Ахмет взял пачку и на миг, на короткое мгновенье, замеченное только девушкой, задумался. Неожиданно по его сердито-сосредоточенным чертам, стянутым в маску важности и богатства, проступило выражение не то лукавства, не то припоминания, затем добродушия, наконец, ласковости. Взор скользнул с отца на дочь, которая стояла в запыленной черной одежде, не подымая закутанной головы.
– Ах, это ты, Гассан! Я не узнал тебя сразу и, признаюсь, хотел даже попенять Саметдину за то, что он подсаживает чужих. Но Гассан… это другое. Как твое здоровье?
Как дела? Надо бы заехать к тебе, ты был другом моего отца. Заеду, заеду как-нибудь.
Он улыбнулся так, словно вот эта улыбка и то, что ее предваряло, и есть самое главное.
– И вообще, жди от меня вестей, Гассан, – закончил он и, не дав ответить на льстивые хитросплетения, тронул иноходца.

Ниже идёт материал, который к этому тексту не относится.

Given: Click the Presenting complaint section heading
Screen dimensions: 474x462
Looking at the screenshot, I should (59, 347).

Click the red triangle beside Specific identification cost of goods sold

Сакина украдкой посмотрела вслед.
Полное надменное лицо в упор обратилось к ней. В
узких быстрых глазах, в жесткой и незначительной поросли бороды, в желтоватом отливе кожи на скулах Сакина узнала черты настоящего узбека,
– Спасибо тебе, Саметдин, – сказал Гассан. – Ты сохранил мои старые силы, не пришлось шагать по жаре. Зря твоего хозяина зовут злым и жадным. Какая ему нужда, а он отнесся ко мне как к родному, а?

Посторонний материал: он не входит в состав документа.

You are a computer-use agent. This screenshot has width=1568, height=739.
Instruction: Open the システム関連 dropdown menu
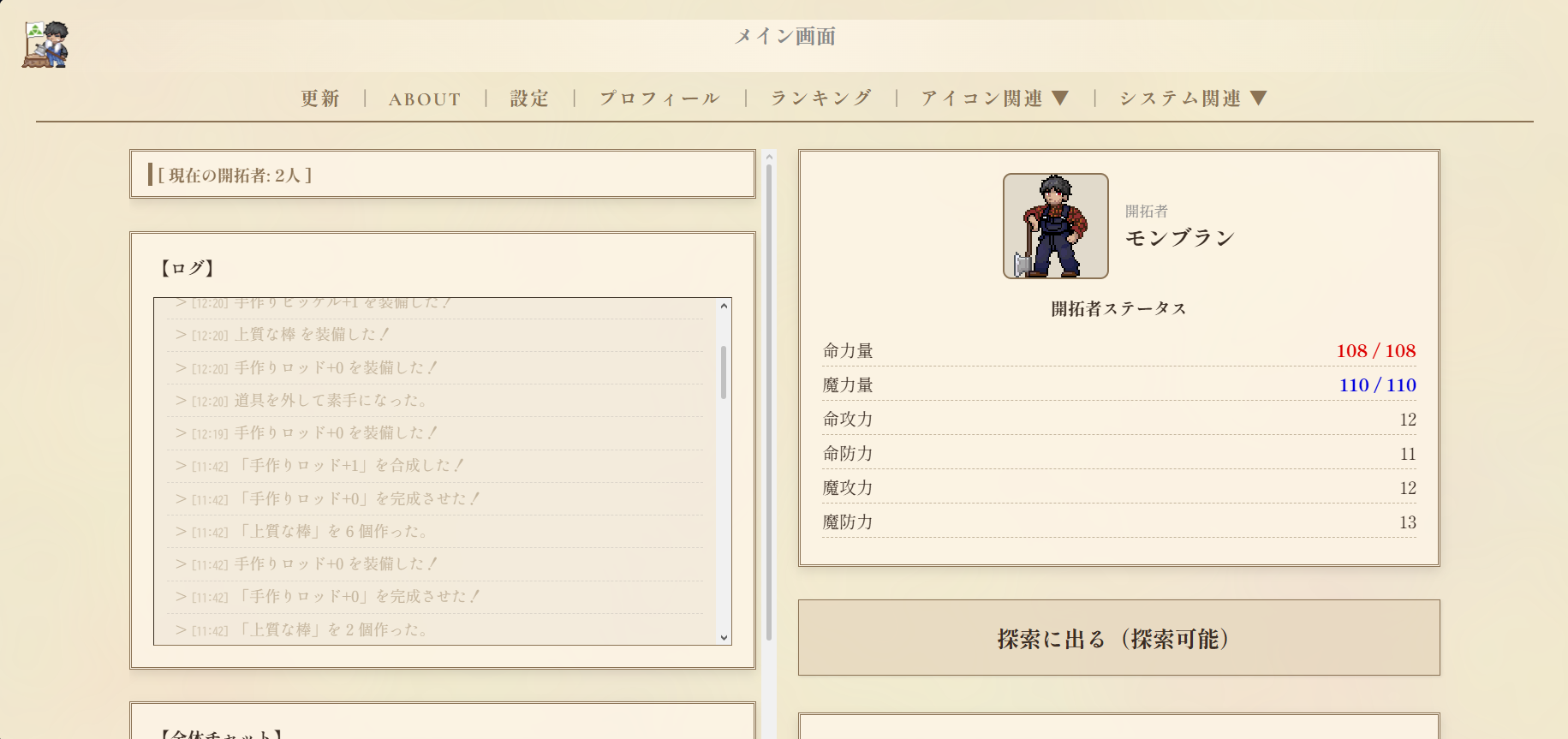[1192, 98]
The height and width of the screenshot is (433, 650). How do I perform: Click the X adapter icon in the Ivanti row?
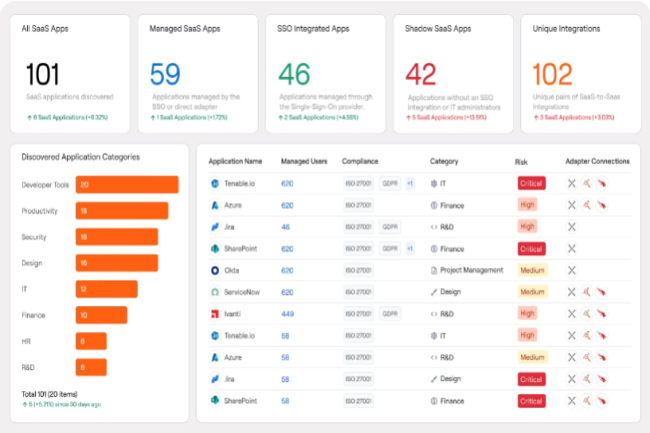[x=572, y=313]
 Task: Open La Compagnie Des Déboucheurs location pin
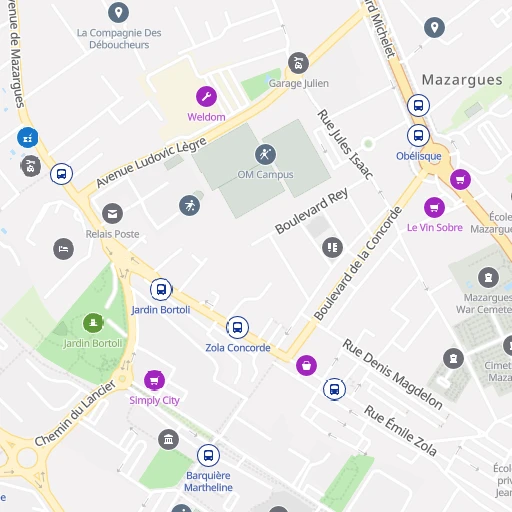point(118,13)
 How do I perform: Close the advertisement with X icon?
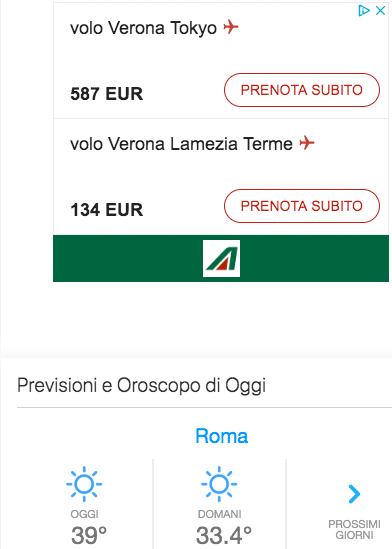pos(380,11)
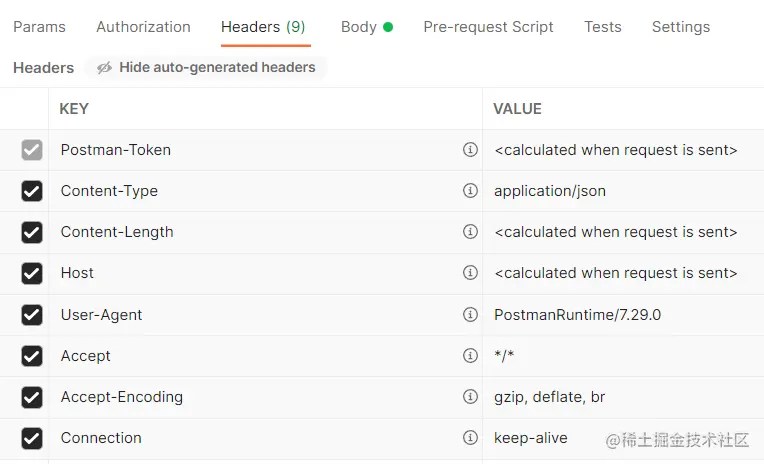Click the info icon beside Content-Length

click(x=470, y=232)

Саметдин засмеялся, старчески клохча, морщины его сложились в замысловатый лукавый узор. Он смотрел
Гассану за спину, и тот невольно повернулся. Сзади, на обочине дороги, стояла высокая женщина, его дочь, взрослая, невеста.
V
Они шли, и в знойной тишине, тяжелой, как будто из камня, Сакина прислушивалась к себе, к шороху платья, к необъяснимому, странному шуму
– Важный бай! – пробормотал отец.
– Весь разный, меняется – то один, то другой. Верно, упрямый и жадный, все ему давай: и землю, и виноградники, и свое, и чужое, хоть небо подавай.
Старик резко оглянулся:
– Что ты несешь, девчонка!
И откуда она знает такие слова! У него и в крови не было таких слов.
Они взошли на взгорье, перерезанное белой стежкой.

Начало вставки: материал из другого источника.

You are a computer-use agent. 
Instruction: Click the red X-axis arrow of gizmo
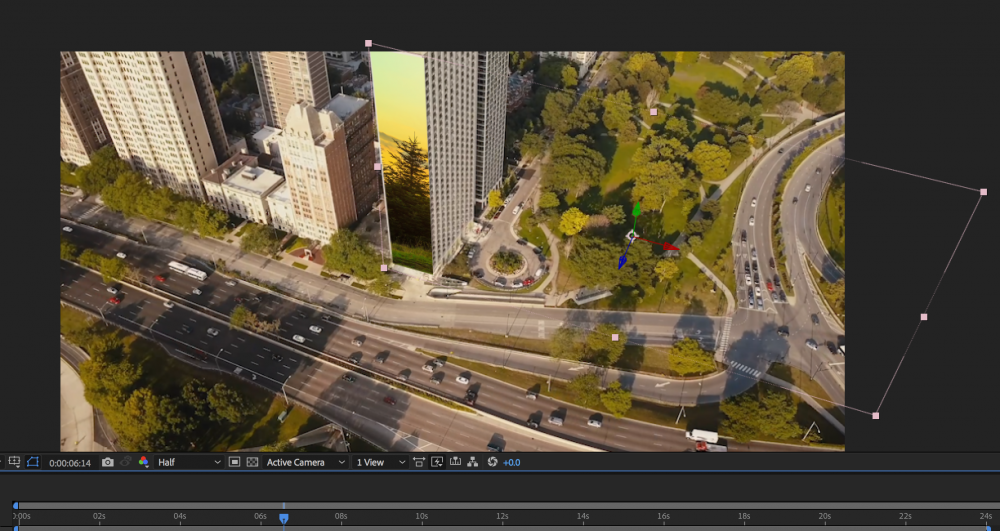670,246
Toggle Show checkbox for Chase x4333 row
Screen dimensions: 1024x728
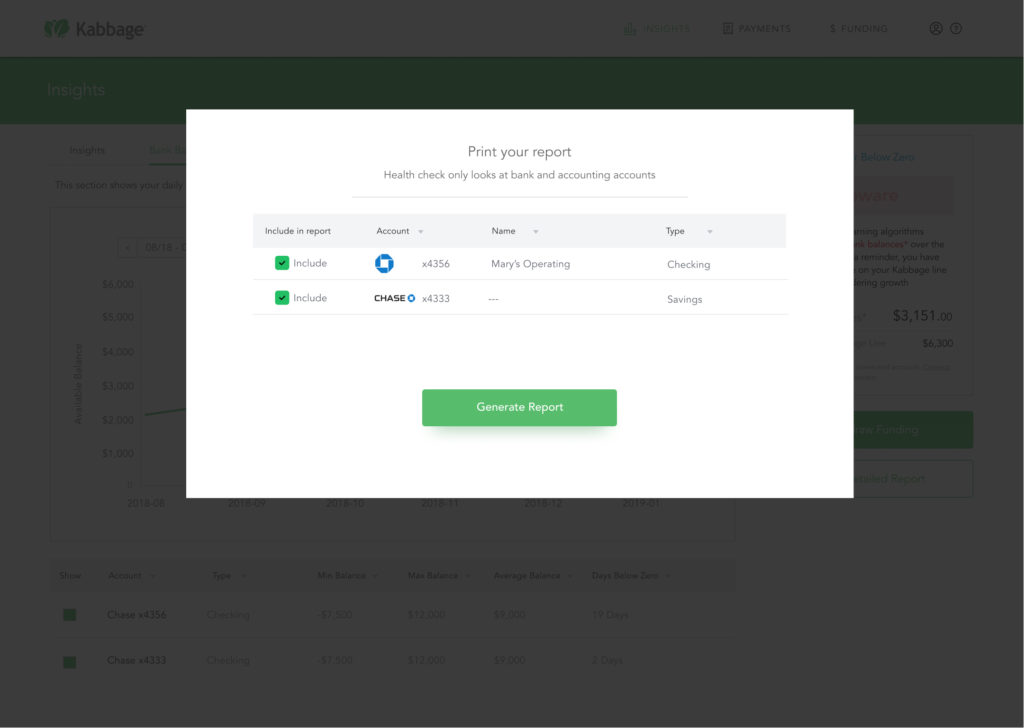[x=70, y=662]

Внизу, справа от них, клубилась буйная зелень, широко расползаясь к низине. Тонкие нити ручьев и арыков бежали с коричневого хребта, и по ним, как по жилам, сообщались холодные соки горного таяния с чудовищной растительностью пышного сада. Он пил их неустанно, непрерывно, дышал неслышно и благоуханно, увлажняя воздух незримым, прохладным потом. Все это было Ахметово. Гассан постоял, почмокал, двинулся дальше. Едва они спустились с пригорка, как прямо перед ними, под солнцем, без защиты, брызжа бесплодным отраженным зноем в глаза без тени, в беспорядке встали жалкие мазанки, пыля, дымясь в ненужной скученности смрадом. Это был родной кишлак, бестолковое селение, брошенное на юру, не на месте, потому что в старое время других мест не давали.